Thursday, April 30, 2009
Last weekend, New York was treated to a premature summer. Such a dramatic burst of heat (and dry heat, mind you, not humid, like it’d been imported from the California desert or something with just enough faint Santa Ana-like winds for it to feel haunting) that before you knew it the City was in full-summer sensuality mode. Walking around the streets, you couldn’t help but be struck by the endless carnival of human beauty: one gorgeous, expertly-coiffed, fat-free, cocoa-buttered person after another strolling by seemingly unencumbered by anything but the care of their own good looks. It was hard not to stare, it was hard not to feel like some kind of combination of troll and vampire, it was hard not to feel titillated and not worthy at the same time, it was hard not to feel pained somehow by the beauty as far as the squinting eye could see, it was hard not to enjoy it but feel hollow in the too early summer sun as part of you wished you still had a parka to hide all your failures and dashed expectations under.
Everyone talks about winter being the difficult season but after this weekend that gave me pause, maybe its spring. It dawned on me that to be faced with another renaissance, another renewal, another rebirth was to be confronted with the realization that your springs are not eternal (to embrace a cliché), and that difficult recognition unleashes an exquisite panic. You know the one, right? It’s the “life is passing me by”/ “What is this existence, this life thing?” anxiety. Or as Diana Ross, the ultimate Supreme, sang to herself in Mahogany “Do you know where you’re going to, do you like the things that life is showing you, where are you going to, do you know?” Skin barred, sun blazing, green buds sprouting, winter weather long gone and the natural obstacle of cold weather no longer a factor in the daily struggle, the answer seemed to be “FUCK NO”!
The weather in the City has returned to its normal 60-degree type spring fare. Summer has been temporarily staved off and jackets and boots are back on but we all know that it won’t be long till the halter tops are de-rigueur and the Greek Gods come out from under their sweaters to parade the streets with us mortals. The smallness of my life will, no doubt, be all too readily illuminated by the summer sun but by then the humidity will have kicked in and we’ll all be sweating - a reminder that perfection, like spring, is hardly eternal and as Shakespeare might have said, sweating his balls off on the streets of Manhattan under thousands of heat blowing air-conditioners “conscience doth make cowards of us all.” Conscience might not but spring in New York certainly does.
Sunday, April 05, 2009
In the months since I last posted (months, I tell ya, months) the American financial system has undergone the equivalent of a heart transplant. I happen to live in the place where its undergone surgery. In other words, I live in the rotten heart -- New York City. It's been a strange few months, to say the least. On the one hand, 2009 started out with this kind-of glorious optimism: the end of 8 years of unimaginable Bush era malaise, mendacity and mediocrity and the beginning of the Obama years. His inaguration day seemed like something out of a fiction, a mixture of extreme promise and hopefulness and sheer relief: it felt like the war had ended and all that was missing was a ticker-tape parade and a sailor kissing a girl on a corner.

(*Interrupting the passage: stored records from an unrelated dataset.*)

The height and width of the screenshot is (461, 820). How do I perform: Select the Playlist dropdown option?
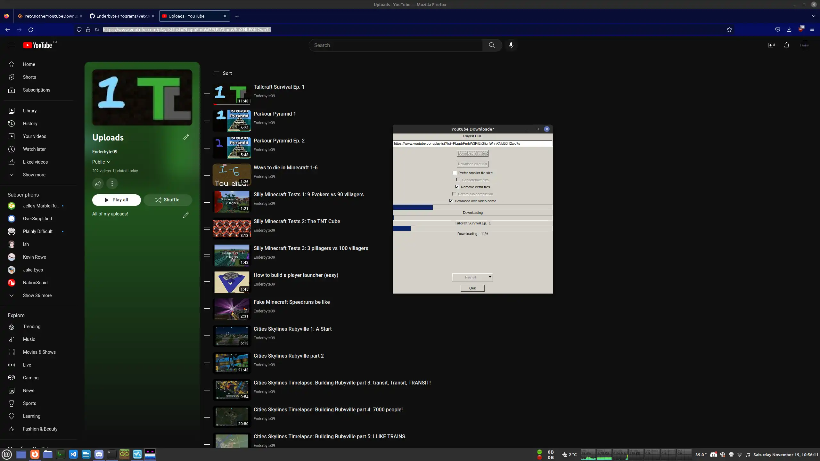(472, 276)
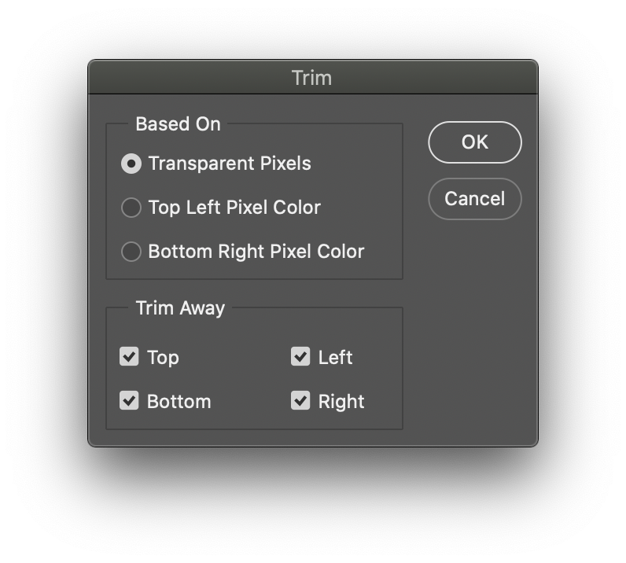Toggle the Bottom trim checkbox
The image size is (626, 563).
point(129,400)
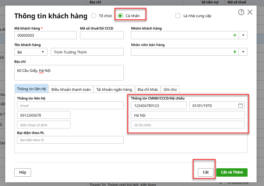Open the help question mark icon

click(241, 12)
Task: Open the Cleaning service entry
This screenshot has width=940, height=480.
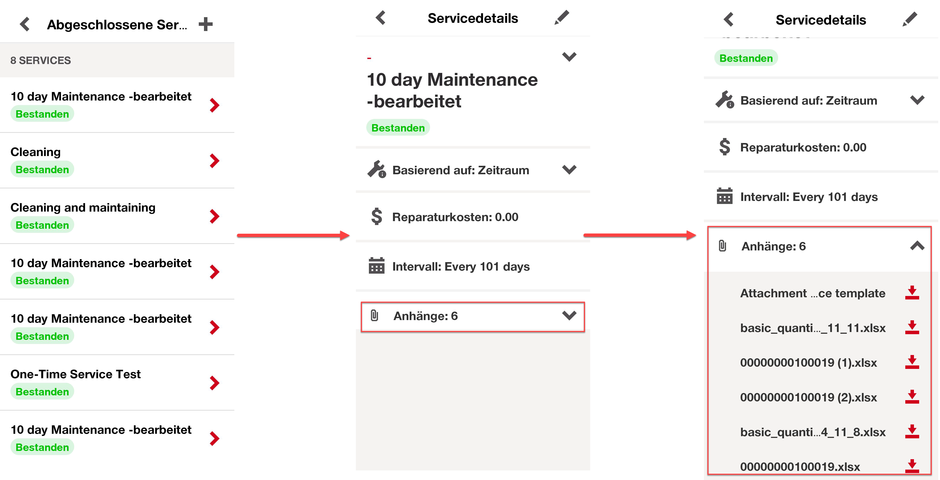Action: tap(117, 161)
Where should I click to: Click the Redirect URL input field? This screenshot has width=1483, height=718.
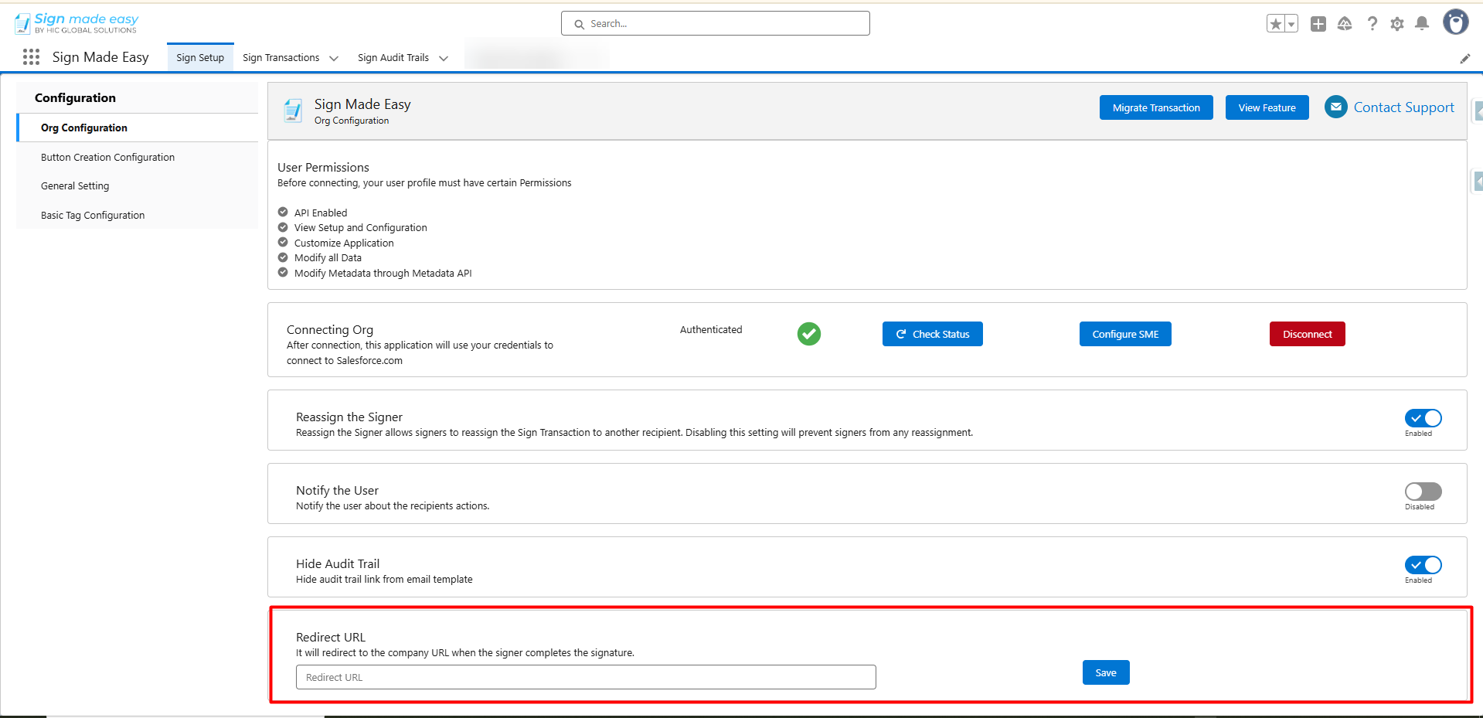586,677
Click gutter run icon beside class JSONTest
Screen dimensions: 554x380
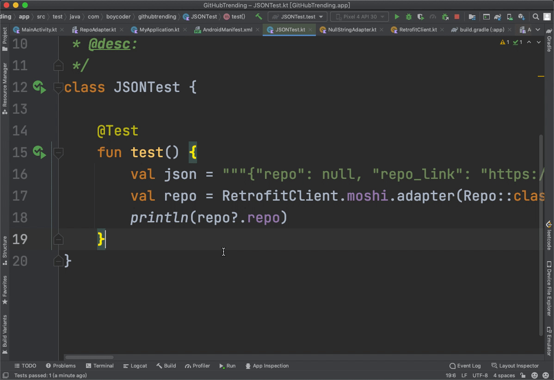pos(39,87)
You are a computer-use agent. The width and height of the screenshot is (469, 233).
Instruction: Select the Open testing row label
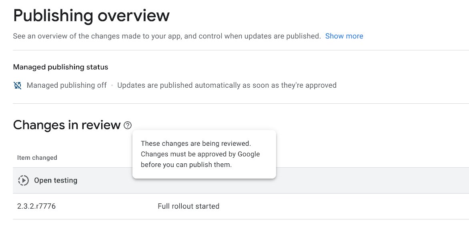pyautogui.click(x=56, y=181)
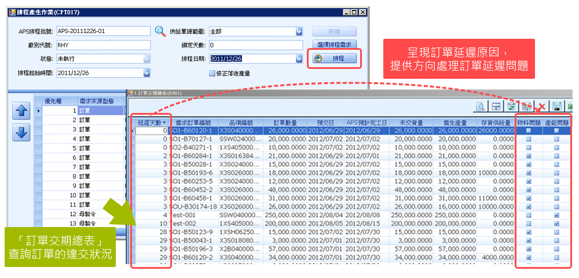Image resolution: width=579 pixels, height=278 pixels.
Task: Click the floppy disk save icon
Action: pyautogui.click(x=557, y=107)
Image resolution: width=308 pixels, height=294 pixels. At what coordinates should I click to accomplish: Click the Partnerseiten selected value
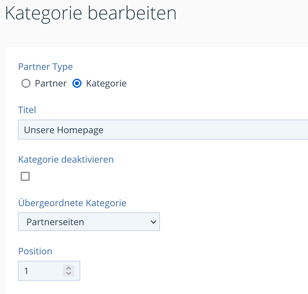55,222
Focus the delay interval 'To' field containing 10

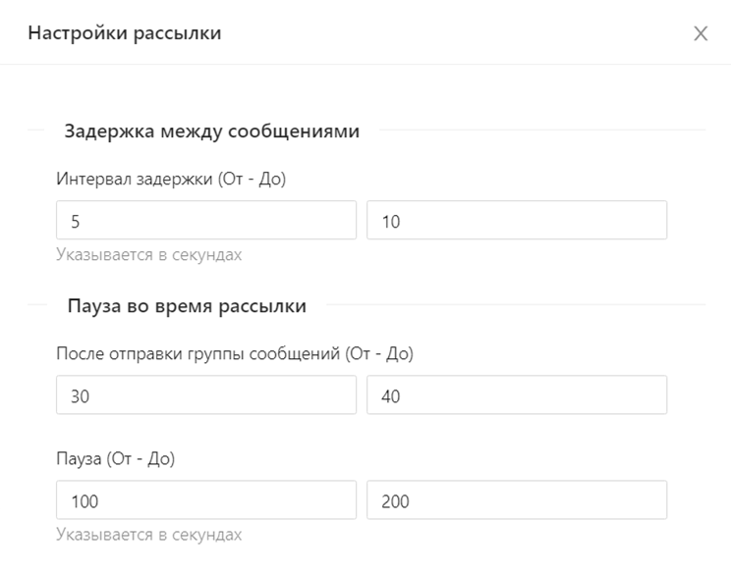tap(517, 221)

Well, the fiction has ended now and the reality has set in and we have to trudge, slog, or as Churchill said, "muddle through" what everyone is calling "the new hard times". I am part of a generation that is not the "muddle through" kind. Again, I know I speak to a particular class and, to an extent, race. Most of my friends were not born in extreme poverty, the kind that has to muddle through no matter what returns their parents are getting on their 401k's because their parents never had them to begin with.
I am fortunate enough to have a day job right now which I am grateful for while at the same time resenting which is an odd juxtaposition. I have an ego and ambition, I imagine for myself a fully creative life one day that is not subject to performing administrative duties for others, for pay. But, all around me I have friends who are unemployed, getting laid off, borrowing money from parents and now they are forced to wait. All the while, we tell ourselves and each other that this is only temporary, because deep down despite our cultivated disaffectation, we feverishly believe or hope that the American Dream, as it were, is just laying dormant right now, and that, we too, will be rewarded for working hard, if and when the chance to do so comes back.